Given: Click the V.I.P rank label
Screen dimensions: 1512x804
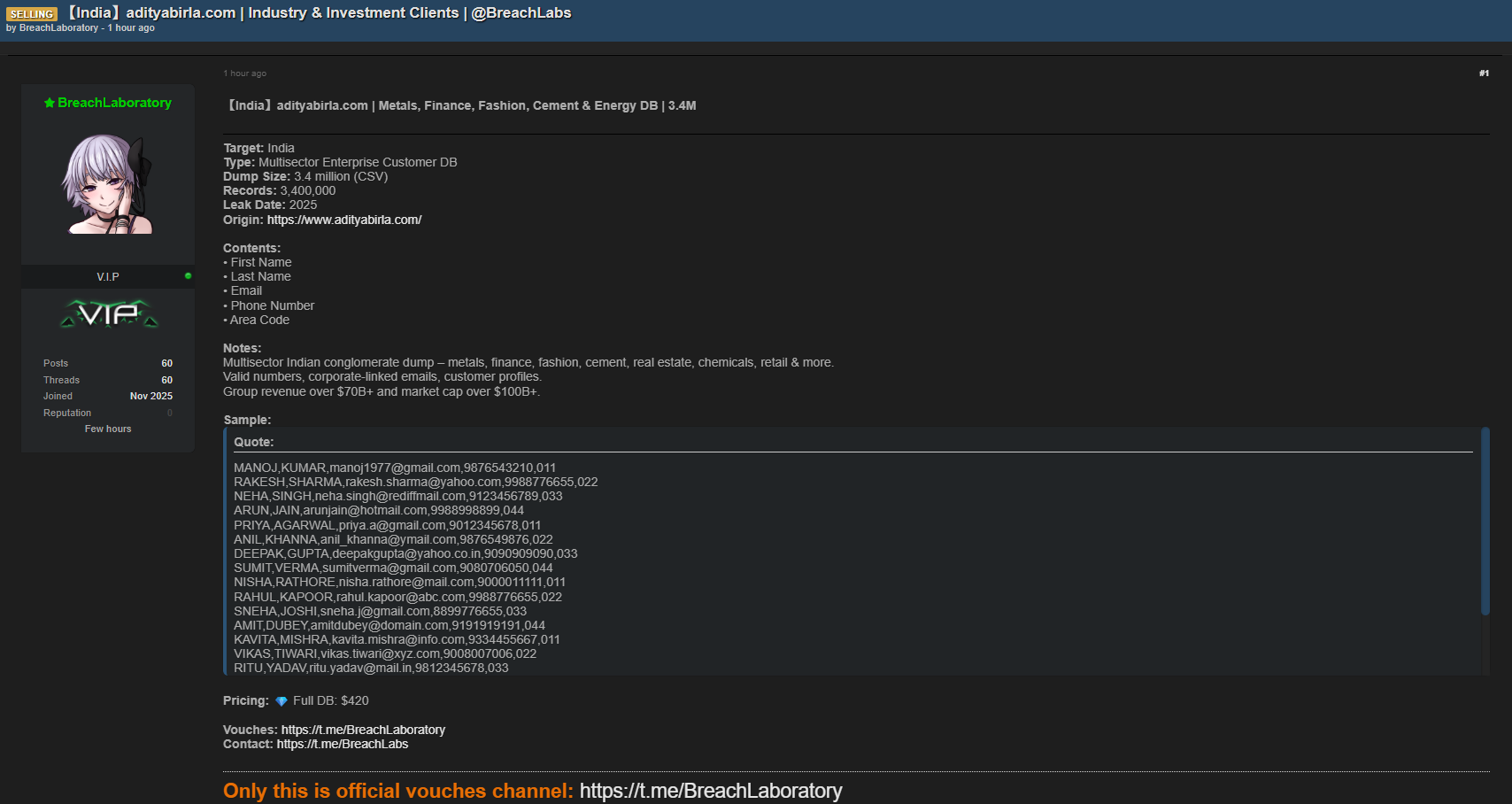Looking at the screenshot, I should [108, 277].
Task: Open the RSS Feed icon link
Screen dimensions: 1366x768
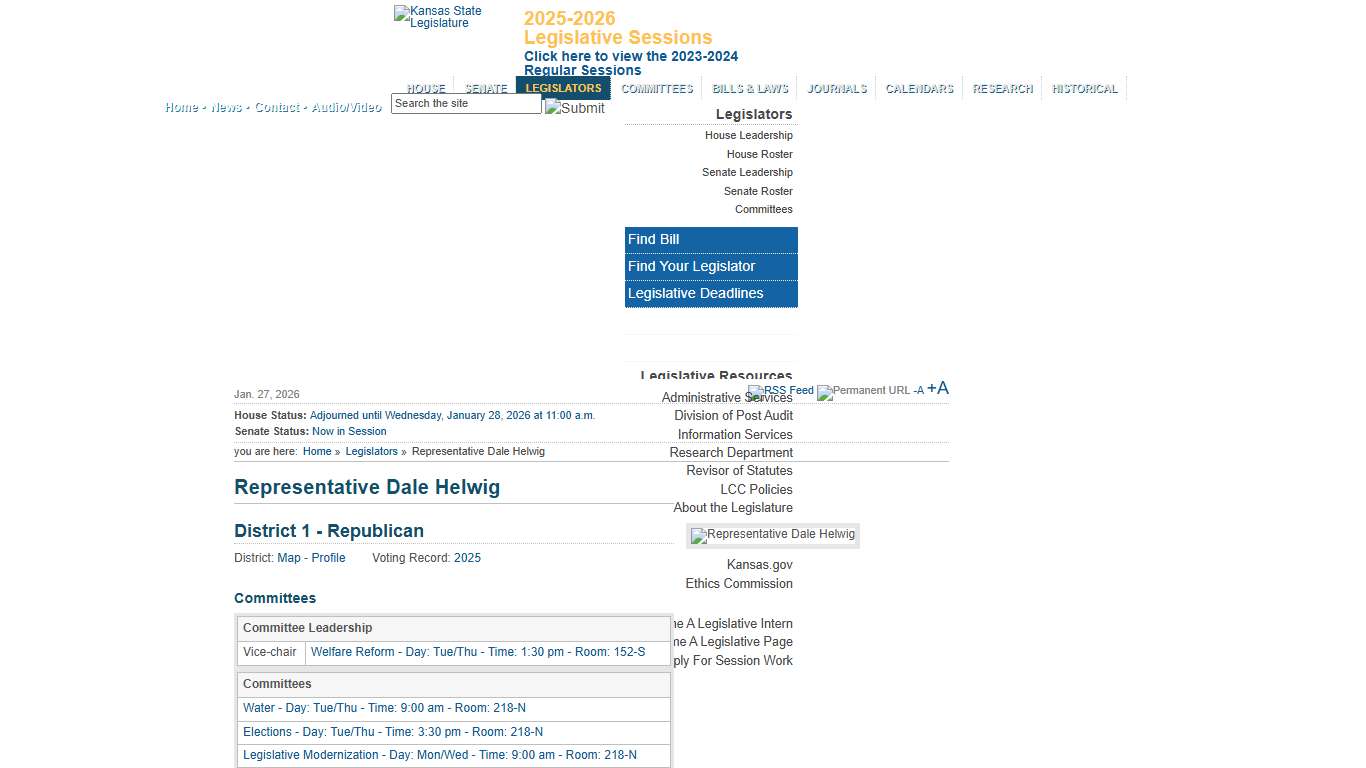Action: (781, 391)

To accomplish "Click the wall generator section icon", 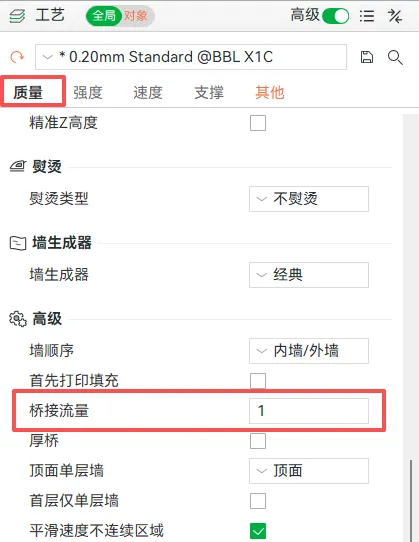I will pos(18,243).
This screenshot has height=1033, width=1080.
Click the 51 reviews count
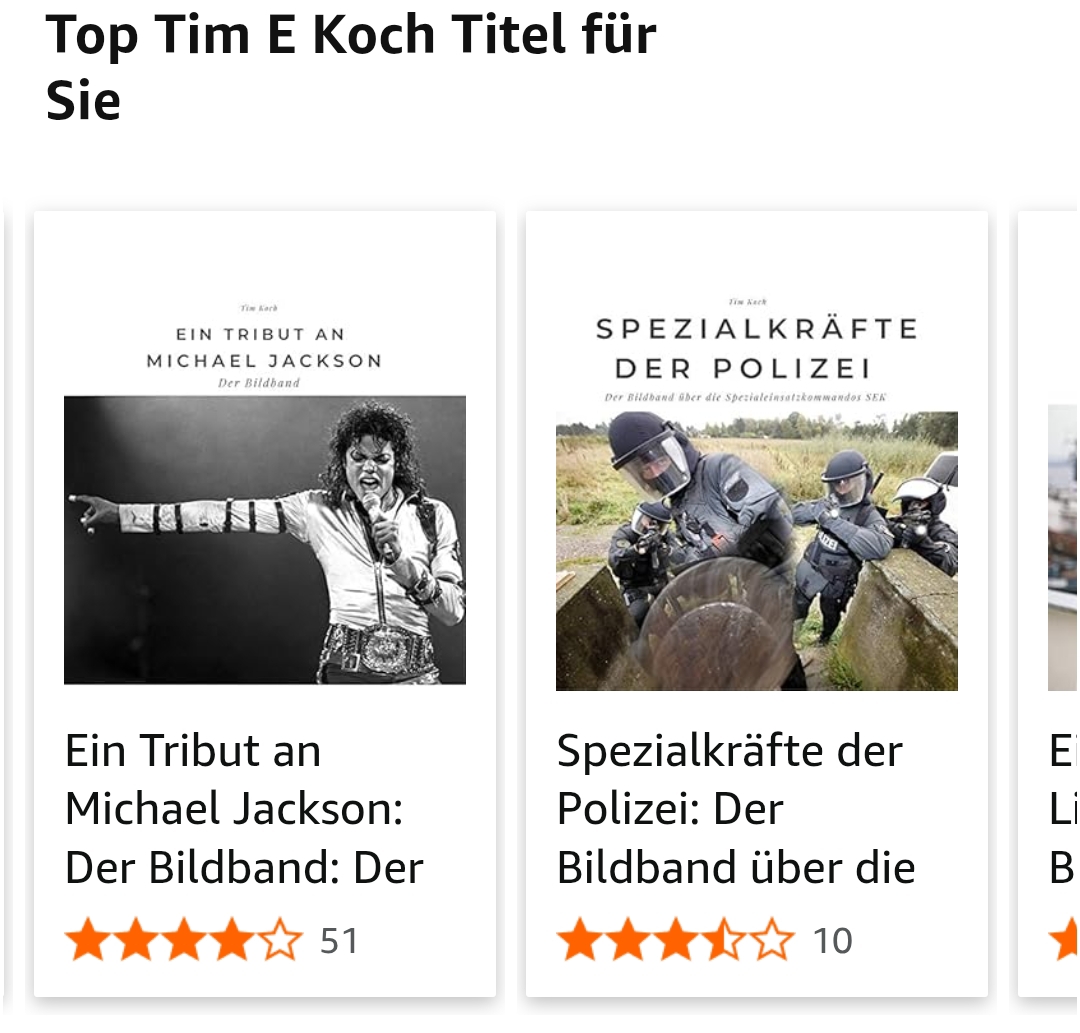339,941
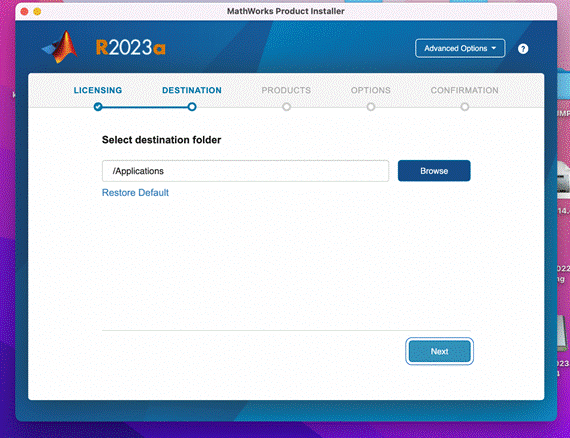570x438 pixels.
Task: Click the Licensing step checkmark circle
Action: (x=98, y=107)
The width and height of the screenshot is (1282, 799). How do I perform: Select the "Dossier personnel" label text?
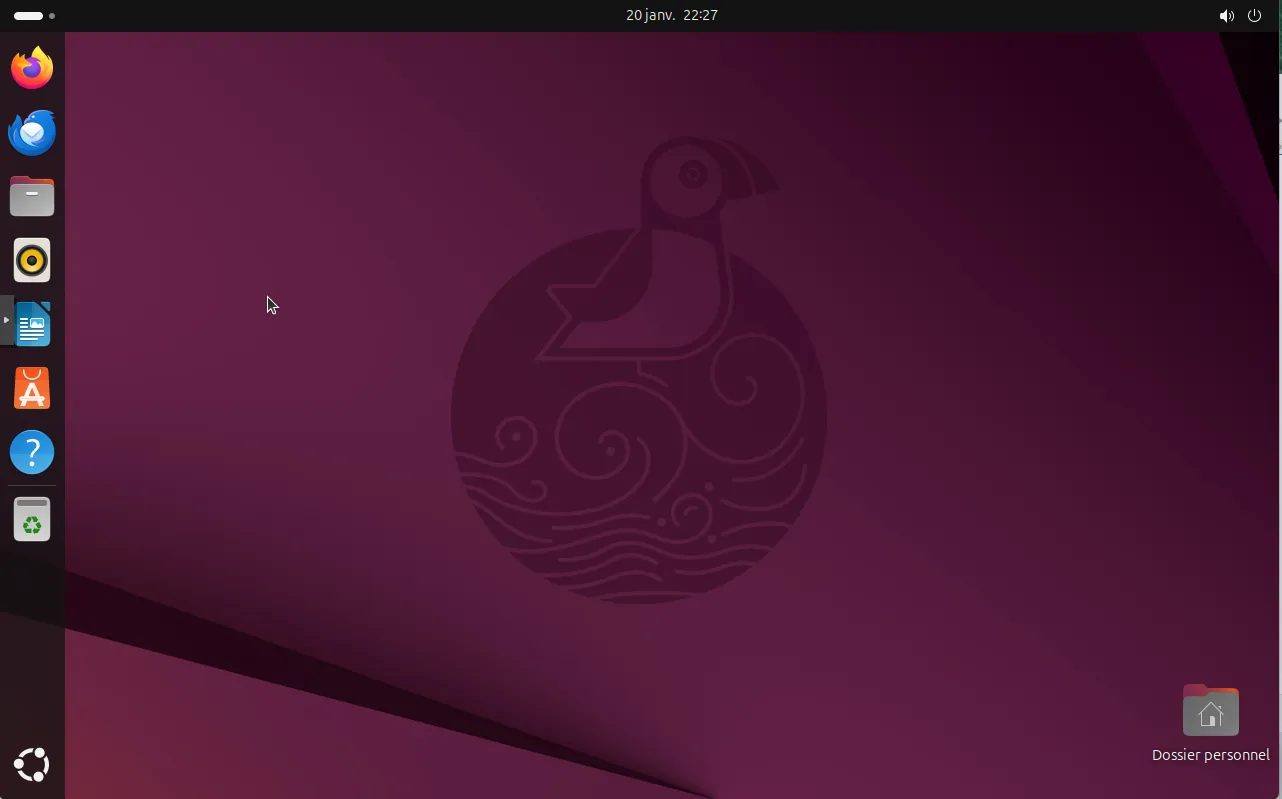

____

▶ [TASK STATEMENT] Search the preceding listing for "width", then copy every line that holds it.

▶ [ANSWER TO THIS PROBLEM]
This screenshot has height=1033, width=1080.
The width and height of the screenshot is (1282, 799). How do I perform: Select the "Dossier personnel" label text?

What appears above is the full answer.